Он лез по стволу, прижимая палочку к животу средней лапкой. И когда стволик стал совсем тонким, качался, Раскозяй отпустил его, ступая на ветку, которая была еще тоньше, тянулась над самой водой, макая кончик в водоворот.

— Ах, — говорил Раскозяй, пробегая по ветке, и с трудом возвращаясь обратно, — ах!

А матрас приближался и уже стал покачиваться, крутясь, Оля смеялась, и глупый Петька смеялся тоже, руками изо всех сил толкая матрас прямо в середину водоворота.

Если махнуть сейчас палочкой, понимал Раскозяй, я стану большим, упаду прямо в середину, и никого не спасу. Но зато я смогу закричать.

Он остановился посреди ветки, выпрямился, как сумел. И поднял лапку.

Но тут пришел ветерок, кинулся в листья, играя и шелестя, стал сильнее, дунул, почти сердясь.

— Ах, — успел сказать Раскозяй, и полетел вниз, кувыркаясь и выпустив палочку из лапки.

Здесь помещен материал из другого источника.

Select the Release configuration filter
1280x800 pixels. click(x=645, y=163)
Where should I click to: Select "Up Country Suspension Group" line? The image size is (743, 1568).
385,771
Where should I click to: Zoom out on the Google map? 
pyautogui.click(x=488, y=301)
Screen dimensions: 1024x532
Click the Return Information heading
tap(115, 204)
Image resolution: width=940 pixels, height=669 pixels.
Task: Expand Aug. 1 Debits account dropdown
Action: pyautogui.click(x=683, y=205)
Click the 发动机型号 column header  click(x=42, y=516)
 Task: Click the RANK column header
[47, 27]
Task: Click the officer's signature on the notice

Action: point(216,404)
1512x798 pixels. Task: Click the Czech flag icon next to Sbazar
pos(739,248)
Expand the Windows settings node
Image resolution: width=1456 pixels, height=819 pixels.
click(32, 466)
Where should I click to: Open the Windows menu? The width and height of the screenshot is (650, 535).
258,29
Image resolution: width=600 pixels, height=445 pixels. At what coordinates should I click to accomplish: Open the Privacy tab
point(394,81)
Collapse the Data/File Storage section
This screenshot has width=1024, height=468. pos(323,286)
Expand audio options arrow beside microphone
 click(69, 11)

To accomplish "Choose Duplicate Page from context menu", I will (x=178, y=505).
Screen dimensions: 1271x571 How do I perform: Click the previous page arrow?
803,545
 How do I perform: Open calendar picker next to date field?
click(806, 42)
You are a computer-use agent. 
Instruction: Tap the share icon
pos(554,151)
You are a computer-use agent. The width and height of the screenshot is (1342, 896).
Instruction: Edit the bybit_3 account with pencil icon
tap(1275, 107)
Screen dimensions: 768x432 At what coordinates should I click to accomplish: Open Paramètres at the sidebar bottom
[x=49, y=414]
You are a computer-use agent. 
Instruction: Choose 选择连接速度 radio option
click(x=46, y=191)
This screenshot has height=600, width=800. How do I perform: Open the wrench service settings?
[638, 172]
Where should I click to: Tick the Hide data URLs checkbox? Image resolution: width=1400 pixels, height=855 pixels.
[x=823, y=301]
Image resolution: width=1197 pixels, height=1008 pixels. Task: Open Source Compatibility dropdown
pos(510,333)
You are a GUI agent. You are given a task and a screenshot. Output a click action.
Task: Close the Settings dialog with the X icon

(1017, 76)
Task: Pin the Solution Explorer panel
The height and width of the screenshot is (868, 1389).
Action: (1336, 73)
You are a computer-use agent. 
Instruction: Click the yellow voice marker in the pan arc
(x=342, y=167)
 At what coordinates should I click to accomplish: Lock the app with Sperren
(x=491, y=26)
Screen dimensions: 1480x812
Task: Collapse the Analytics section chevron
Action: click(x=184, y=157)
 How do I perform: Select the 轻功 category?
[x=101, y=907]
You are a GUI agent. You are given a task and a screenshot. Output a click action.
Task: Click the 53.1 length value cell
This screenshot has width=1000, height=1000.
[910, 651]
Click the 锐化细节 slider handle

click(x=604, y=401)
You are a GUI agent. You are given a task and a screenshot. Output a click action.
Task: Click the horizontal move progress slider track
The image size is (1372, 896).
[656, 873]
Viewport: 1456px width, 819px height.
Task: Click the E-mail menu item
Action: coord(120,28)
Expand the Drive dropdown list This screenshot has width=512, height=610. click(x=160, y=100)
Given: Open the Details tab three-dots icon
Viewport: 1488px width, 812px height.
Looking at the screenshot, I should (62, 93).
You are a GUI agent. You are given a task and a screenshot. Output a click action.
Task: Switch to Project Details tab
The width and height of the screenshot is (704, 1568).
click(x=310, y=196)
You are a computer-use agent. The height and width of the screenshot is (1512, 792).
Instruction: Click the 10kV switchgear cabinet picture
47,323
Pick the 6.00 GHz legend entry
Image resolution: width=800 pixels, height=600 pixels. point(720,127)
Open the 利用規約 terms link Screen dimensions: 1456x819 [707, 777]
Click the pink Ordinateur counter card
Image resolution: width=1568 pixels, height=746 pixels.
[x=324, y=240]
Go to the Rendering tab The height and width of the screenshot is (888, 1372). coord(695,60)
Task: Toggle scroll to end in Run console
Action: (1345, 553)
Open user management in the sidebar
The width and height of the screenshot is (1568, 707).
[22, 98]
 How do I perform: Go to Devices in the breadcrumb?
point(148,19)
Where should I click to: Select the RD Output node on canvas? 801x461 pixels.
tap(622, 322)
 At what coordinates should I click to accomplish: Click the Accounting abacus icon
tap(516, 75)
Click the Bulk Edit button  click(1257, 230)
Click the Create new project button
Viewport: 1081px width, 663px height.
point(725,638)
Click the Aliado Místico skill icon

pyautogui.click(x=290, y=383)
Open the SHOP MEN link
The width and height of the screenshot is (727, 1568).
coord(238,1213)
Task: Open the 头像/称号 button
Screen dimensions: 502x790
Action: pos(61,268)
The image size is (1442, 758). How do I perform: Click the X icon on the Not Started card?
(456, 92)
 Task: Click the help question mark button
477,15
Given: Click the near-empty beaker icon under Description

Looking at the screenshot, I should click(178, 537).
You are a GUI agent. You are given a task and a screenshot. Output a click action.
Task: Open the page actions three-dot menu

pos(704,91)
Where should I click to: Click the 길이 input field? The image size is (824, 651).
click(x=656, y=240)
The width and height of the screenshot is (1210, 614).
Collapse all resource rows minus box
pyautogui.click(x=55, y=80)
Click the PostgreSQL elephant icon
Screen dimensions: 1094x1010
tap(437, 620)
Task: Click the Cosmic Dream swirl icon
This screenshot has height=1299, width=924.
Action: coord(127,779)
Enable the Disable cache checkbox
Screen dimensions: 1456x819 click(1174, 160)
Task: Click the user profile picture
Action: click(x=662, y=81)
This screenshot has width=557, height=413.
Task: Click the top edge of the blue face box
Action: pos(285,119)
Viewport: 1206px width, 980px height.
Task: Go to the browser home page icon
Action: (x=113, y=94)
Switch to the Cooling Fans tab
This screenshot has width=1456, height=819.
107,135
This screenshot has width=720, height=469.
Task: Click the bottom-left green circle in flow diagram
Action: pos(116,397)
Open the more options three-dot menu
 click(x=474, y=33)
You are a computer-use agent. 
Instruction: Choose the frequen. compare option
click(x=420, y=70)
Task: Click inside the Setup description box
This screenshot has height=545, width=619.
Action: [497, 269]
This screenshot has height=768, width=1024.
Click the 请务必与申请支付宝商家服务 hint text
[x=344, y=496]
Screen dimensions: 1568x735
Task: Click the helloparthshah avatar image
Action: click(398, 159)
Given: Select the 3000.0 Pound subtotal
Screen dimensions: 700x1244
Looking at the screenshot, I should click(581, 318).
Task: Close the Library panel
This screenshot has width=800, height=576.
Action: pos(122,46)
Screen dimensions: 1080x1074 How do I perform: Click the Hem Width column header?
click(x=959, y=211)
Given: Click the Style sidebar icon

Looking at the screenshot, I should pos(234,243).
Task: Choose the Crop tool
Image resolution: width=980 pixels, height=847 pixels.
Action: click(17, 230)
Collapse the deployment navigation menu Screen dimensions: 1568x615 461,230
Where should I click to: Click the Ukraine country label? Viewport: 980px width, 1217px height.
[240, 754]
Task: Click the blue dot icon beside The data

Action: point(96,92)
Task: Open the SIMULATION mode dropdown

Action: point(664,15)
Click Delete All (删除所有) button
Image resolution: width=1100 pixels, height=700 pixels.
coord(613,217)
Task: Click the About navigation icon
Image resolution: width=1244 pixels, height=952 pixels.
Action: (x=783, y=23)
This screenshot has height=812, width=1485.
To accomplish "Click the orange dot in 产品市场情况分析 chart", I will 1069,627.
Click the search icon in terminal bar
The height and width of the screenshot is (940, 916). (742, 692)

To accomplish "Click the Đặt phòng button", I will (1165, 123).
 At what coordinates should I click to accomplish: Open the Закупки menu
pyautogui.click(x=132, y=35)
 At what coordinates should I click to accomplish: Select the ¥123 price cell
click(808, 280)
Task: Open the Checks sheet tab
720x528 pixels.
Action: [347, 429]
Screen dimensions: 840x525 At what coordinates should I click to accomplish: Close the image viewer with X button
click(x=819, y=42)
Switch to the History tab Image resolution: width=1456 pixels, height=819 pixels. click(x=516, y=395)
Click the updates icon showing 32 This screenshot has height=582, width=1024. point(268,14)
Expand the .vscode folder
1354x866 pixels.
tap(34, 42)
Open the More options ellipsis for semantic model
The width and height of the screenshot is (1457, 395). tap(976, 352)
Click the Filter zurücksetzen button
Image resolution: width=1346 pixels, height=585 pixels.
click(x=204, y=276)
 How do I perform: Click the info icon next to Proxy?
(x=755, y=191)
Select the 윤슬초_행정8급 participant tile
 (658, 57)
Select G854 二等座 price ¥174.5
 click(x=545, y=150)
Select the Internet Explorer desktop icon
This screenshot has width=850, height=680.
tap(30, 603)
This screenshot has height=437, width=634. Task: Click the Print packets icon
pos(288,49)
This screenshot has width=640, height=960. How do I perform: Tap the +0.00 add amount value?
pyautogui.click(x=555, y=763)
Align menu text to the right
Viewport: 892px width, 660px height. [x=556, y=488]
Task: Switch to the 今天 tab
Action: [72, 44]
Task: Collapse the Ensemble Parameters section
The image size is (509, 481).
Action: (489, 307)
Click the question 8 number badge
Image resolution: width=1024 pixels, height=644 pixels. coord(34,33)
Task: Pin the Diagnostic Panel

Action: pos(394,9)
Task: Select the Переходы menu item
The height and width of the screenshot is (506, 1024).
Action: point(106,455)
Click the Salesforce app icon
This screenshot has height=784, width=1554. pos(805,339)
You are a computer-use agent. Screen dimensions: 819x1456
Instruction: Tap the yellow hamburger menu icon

Шлепнулся в самую середину водяной воронки и медленно закружился, погружаясь и снова выплывая, с каждым разом показываясь над водой все меньше.

— Ой! — закричала Оля, — смотри! Что там?

— Щас, — Петька схватил маленькое пластмассовое весло и вытянулся, поднял его над кружащимся Раскозяем, — щас ка-а-ак хлопну!

— Дурак! — Оля вырвала у него весло, красное, с широкой лопастью, поддела и откинула Раскозяя как можно дальше. А весло уронила.

— А блин, — догадался, наконец, Петька, глядя, как вода заглатывает красную лопасть, и та просвечивает слабее, уходя все глубже, — давай, греби, а то потопнем!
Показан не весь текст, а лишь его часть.